Chef Academy, Season 1, Episode 4

Ingredients

Camembert Marinate
  • 2 Camembert -unpasteurised
  • Sun blushed tomatoes
  • Olives / tapenade
  • Fresh Thyme, basil and bay leaf
  • Cracked garlic
  • Extra virgin olive oil
Cumin Seed Topping
  • Fresh thyme and bay leaves
  • Sea salt and cracked pepper
  • Flour for dusting
Basic Bread Dough
  • 1 lb Strong flour
  • 2 teaspoons Salt
  • 1 oz unsalted Butter
  • 2  teaspoons Action Bread Yeast (available from most food stores)
  • 1/2 qt warm water (made from 1 part boiling, 1 part chilled)
  • 1 pinch of sugar

Directions

For the Camembert:

Prepare the cheese by piercing the top and bottom rind with a fork and remove any hard rind with a knife.

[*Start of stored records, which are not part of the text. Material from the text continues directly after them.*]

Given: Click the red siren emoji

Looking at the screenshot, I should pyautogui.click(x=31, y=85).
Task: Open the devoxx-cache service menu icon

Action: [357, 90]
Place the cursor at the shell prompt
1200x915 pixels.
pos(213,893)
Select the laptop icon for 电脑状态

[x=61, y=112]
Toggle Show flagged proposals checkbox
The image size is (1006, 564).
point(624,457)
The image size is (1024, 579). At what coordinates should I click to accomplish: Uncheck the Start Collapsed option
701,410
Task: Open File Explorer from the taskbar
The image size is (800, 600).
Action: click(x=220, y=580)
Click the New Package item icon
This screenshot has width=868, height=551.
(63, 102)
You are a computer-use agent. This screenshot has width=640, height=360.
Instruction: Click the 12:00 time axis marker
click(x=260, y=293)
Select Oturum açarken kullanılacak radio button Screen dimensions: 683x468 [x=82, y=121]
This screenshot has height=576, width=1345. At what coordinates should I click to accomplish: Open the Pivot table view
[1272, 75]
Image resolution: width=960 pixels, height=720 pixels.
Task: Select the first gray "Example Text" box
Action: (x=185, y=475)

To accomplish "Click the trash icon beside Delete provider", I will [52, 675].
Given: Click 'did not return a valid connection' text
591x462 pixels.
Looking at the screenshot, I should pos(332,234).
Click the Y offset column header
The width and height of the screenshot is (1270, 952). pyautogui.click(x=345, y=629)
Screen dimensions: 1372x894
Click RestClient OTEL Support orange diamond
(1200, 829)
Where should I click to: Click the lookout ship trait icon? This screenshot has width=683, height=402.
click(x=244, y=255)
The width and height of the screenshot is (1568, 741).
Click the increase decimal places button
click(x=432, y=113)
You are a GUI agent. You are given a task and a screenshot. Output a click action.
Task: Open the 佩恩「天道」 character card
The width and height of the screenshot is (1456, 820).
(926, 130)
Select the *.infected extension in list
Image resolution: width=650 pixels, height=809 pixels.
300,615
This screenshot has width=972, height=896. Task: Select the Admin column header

Marinated overnight if possible with olive oil, salt and pepper, fresh herbs, tomatoes, olives and garlic etc.

For the Bread:

1. In a large bowl mix together the flour, salt, butter and yeast.

2. Stir in the water and mix into a soft dough.

3. Turn out onto a floured surface and knead well for 10 minutes by hand or 5 in an electric mixer with a fitted dough hook.

4. Shape the dough into a ball and place in a floured bowl. Cover with damp cloth and leave in a warm place until doubled in size.

5. Once doubled turn out onto the table and gently press out the excess gas from the dough.

6. Knead a couple of times to smooth out the dough. Divide into 2.

7. Roll each piece out 1 times bigger than the cheese.

8. Preheat the oven to 450F, Gas Mark 8.

9. Place the cheese in the centre and fold over the dough adding some of the ingredients from the marinade.

10. Turn over onto a floured baking sheet so as the folds are on the base. Brush the top with olive and finish with sprigs of thyme, bay leaves cumin seeds, salt and pepper and finish with a dusting of flour.

11. Allow to double in double in size before baking in a pre-heated oven for 25-30 minutes. Spray with an atomizer before placing in the oven and again 5 minutes before the end of cooking.

12. Remove to a large serving board and allow to cool before serving.